When writing a number in scientific notation, the first step is to identify the base number. The base number is a crucial component of scientific notation. It is essentially a number that is transformed to fall between 1 and 10. Why is this important? Well, scientific notation is a way to simplify and express very large or very small numbers efficiently. By ensuring the base number is between 1 and 10, it makes handling the number easier.

• The base number retains the significant figures of the original number, ensuring we don't lose precision.
• If the original number is greater than 10, we divide by the appropriate power of ten to bring it into the 1 to 10 range.
• If the original number is less than 1, we multiply by the appropriate power of ten.

When dealing with the number 11, we divide by 10, giving us a base number of 1.1. This is perfect as it lies within the ideal range, retaining the original number's prominence while simplifying it.

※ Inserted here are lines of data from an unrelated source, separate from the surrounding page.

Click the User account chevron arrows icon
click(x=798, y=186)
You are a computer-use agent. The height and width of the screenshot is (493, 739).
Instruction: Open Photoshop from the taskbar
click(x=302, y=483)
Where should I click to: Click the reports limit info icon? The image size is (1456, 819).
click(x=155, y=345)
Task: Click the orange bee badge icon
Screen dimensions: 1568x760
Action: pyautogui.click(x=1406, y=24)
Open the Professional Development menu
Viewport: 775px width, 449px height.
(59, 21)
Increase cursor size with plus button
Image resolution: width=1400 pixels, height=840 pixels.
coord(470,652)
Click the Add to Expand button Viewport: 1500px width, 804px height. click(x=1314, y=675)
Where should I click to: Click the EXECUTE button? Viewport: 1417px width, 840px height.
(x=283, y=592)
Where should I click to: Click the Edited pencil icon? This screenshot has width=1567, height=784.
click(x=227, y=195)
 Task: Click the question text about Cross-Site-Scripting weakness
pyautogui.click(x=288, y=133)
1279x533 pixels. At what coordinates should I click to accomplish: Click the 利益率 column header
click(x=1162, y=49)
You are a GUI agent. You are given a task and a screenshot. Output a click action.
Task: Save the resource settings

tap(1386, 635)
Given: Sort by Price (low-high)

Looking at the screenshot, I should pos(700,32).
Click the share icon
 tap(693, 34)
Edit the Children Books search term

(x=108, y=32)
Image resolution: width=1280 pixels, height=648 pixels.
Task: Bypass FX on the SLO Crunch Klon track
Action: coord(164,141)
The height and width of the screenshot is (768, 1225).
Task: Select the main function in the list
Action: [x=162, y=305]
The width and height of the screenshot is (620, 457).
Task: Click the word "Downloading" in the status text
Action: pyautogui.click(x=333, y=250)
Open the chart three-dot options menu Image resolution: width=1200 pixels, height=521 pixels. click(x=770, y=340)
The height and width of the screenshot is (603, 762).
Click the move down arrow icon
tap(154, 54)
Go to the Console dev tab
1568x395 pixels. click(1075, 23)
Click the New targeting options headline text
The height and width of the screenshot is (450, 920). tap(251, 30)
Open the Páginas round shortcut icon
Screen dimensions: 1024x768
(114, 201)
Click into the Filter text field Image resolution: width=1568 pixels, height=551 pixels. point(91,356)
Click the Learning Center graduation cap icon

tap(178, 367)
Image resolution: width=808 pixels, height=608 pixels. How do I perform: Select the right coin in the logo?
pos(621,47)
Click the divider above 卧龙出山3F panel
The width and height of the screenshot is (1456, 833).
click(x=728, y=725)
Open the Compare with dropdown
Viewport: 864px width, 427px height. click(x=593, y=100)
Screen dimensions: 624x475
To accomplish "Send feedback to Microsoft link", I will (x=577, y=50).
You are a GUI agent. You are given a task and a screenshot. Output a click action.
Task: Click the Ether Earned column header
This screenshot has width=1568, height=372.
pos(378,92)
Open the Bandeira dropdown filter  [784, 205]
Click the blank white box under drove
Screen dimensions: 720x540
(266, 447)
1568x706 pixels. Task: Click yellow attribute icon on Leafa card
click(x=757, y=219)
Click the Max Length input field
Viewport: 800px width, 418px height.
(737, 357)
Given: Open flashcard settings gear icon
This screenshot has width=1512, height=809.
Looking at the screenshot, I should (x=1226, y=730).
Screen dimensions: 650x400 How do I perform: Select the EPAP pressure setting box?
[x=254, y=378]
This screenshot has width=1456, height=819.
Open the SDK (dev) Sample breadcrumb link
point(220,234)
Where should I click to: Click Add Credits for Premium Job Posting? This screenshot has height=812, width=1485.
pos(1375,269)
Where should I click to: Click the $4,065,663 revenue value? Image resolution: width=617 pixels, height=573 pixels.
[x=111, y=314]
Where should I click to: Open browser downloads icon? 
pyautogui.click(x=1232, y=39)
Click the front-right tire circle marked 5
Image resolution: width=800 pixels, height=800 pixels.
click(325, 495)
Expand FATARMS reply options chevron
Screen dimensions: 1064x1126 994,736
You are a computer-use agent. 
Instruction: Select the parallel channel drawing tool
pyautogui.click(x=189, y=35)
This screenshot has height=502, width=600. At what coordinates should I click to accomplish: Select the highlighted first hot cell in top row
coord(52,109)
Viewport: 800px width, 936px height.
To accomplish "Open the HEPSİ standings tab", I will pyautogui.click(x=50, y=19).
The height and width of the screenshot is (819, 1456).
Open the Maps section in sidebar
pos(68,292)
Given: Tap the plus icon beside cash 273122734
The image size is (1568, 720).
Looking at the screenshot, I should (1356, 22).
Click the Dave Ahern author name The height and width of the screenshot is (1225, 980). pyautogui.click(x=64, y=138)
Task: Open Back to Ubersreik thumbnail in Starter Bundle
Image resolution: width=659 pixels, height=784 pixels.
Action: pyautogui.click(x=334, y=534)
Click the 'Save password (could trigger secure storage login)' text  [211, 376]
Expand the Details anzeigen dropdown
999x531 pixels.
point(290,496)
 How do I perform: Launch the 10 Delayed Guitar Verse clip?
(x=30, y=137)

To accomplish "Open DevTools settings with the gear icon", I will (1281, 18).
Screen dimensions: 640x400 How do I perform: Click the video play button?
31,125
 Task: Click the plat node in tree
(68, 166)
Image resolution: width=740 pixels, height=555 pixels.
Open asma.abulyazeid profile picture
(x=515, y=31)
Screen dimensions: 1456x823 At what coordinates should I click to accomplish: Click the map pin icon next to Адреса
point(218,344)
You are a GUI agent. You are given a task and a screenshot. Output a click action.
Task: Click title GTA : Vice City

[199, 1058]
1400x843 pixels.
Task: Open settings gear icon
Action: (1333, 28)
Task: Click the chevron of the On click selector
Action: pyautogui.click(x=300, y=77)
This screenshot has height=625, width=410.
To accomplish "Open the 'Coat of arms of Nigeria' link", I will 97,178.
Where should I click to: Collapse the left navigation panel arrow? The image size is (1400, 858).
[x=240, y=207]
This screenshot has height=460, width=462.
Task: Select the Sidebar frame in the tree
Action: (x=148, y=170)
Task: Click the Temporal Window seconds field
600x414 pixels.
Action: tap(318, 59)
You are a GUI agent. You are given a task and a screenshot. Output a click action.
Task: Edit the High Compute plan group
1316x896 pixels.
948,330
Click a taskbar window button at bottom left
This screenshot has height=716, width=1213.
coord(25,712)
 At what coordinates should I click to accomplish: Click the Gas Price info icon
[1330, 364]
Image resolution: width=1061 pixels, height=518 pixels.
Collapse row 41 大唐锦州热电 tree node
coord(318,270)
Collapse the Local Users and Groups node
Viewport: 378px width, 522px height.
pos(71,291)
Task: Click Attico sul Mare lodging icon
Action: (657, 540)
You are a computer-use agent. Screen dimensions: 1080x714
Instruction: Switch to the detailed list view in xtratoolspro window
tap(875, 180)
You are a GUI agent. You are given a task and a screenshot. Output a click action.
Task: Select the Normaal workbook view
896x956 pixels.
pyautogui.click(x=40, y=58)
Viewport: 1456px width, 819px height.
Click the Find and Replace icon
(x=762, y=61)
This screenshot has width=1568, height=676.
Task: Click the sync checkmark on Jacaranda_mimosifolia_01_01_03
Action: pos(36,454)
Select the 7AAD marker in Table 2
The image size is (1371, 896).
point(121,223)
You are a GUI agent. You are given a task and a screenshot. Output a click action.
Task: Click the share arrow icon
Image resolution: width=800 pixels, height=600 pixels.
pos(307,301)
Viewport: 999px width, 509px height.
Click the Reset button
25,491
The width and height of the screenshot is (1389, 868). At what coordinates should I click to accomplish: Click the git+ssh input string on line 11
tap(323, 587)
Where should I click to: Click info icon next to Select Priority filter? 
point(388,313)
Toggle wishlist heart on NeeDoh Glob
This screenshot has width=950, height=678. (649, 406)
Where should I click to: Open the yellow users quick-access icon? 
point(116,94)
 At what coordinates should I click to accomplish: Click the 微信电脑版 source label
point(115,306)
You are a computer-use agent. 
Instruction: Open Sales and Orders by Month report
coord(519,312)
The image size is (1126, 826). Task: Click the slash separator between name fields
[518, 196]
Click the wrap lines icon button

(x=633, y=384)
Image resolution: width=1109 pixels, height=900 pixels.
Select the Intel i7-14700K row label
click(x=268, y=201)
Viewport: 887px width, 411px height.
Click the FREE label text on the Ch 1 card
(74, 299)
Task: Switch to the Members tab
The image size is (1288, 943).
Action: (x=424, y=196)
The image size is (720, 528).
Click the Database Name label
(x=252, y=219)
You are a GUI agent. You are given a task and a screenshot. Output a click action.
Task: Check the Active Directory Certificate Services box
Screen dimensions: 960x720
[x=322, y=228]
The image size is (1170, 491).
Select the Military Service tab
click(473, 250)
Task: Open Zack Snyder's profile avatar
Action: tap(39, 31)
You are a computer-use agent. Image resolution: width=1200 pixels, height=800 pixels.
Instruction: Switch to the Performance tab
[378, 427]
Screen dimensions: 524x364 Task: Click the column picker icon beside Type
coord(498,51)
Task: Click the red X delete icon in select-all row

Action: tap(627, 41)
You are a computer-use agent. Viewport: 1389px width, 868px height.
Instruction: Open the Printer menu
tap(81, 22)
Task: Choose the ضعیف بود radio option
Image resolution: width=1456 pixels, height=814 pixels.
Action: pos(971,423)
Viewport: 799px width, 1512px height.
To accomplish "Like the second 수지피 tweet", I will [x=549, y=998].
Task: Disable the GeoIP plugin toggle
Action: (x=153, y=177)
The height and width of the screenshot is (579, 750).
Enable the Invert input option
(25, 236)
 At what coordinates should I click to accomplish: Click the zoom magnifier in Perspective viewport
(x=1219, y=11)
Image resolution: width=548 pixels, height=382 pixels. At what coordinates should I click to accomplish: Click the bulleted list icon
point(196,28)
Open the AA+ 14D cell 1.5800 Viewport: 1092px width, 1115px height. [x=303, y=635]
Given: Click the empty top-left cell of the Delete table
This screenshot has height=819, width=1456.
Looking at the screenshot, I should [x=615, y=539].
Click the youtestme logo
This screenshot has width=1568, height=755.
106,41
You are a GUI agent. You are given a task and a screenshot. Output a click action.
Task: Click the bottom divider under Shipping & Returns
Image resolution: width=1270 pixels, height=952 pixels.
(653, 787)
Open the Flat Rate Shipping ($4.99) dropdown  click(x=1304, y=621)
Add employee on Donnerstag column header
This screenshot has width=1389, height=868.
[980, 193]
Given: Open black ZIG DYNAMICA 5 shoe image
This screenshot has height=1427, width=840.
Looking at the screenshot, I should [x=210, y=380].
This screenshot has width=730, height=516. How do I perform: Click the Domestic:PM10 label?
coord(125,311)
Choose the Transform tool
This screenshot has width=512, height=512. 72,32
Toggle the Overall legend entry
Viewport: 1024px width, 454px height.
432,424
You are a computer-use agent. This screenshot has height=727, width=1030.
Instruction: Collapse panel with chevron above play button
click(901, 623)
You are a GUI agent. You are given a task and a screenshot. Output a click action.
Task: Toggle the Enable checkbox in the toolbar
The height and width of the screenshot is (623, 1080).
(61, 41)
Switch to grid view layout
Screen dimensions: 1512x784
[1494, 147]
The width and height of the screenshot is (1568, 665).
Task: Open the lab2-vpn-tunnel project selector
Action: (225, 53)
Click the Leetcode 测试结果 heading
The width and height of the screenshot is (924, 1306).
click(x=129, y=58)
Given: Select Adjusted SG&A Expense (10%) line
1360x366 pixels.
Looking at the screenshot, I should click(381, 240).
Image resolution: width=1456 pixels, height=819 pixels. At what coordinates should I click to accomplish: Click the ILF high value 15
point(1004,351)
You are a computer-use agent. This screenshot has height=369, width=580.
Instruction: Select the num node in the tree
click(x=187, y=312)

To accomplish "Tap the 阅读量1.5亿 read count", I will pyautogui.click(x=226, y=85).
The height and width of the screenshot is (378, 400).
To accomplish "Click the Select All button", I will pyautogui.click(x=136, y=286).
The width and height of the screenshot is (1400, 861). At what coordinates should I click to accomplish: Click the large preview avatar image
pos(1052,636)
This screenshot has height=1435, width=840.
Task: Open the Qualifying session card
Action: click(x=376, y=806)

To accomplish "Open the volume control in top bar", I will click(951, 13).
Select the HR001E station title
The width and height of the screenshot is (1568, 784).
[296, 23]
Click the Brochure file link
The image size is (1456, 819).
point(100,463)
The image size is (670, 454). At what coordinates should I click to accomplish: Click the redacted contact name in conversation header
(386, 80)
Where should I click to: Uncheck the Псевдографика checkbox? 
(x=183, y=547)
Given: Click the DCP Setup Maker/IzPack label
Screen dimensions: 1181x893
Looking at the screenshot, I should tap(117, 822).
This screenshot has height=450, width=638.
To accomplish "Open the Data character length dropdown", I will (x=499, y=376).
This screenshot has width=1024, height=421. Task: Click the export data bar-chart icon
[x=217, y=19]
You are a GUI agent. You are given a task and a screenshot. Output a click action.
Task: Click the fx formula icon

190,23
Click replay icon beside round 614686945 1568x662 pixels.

The power of ten in scientific notation acts as a multiplier that scales the base number back to the original number’s magnitude. It's literally what allows the incredibly large or tiny numbers to be presented compactly.

• The power of ten is shown as an exponent on 10, indicating how many times 10 is multiplied by itself.
• A positive exponent signals a large number, indicating how many zeros follow the digit if we were to expand it.
• A negative exponent represents a small number, indicating the number of decimal places to the left of the digit.

For example, when 11 is divided by 10, it scales down to 1.1, and to scale it back, we need to multiply 1.1 by 10, which is expressed as a power of ten: \(10^1\). Thus, our power of ten here is 1.

Calculating the exponent is a key part of writing numbers in scientific notation. The exponent shows how many times the base number should be multiplied by the power of ten to return to the original value. This requires some simple manipulation of the number.

• Determine whether to multiply (for numbers greater than 1) or divide (for numbers less than 1) to achieve a base number between 1 and 10.
• The number of times 10 is multiplied by itself becomes the exponent.
• It's crucial; the exponent tells us the scale of the number.

In the example of converting 11 to scientific notation, we want our base number as 1.1. Realizing that this involved dividing 11 by 10 once, we recognize our calculation requires 10 to the power of 1. Hence, the exponent here is 1, indicating a singular shift at a power of ten necessary to return to 11 from 1.1.